======== Material supplied ========

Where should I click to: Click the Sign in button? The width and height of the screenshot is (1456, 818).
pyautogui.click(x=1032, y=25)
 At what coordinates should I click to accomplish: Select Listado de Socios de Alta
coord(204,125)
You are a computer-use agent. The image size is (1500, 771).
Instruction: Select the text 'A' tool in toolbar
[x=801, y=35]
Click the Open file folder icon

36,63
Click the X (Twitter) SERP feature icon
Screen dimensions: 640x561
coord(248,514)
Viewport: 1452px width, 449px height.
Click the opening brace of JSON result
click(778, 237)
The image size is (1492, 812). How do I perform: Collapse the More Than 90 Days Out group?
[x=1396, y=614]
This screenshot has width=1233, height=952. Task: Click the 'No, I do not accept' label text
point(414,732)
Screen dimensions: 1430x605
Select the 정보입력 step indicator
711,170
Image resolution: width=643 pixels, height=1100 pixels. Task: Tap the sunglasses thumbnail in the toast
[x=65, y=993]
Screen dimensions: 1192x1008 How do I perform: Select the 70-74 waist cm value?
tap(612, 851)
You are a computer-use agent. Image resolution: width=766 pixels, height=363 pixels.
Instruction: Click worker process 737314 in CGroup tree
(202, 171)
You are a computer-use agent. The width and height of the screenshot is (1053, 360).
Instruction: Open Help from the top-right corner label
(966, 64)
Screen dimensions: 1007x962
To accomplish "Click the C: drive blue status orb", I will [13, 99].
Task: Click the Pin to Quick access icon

========

Task to complete
Total lines holding "agent" in the records: report this figure alone.

Your solution
3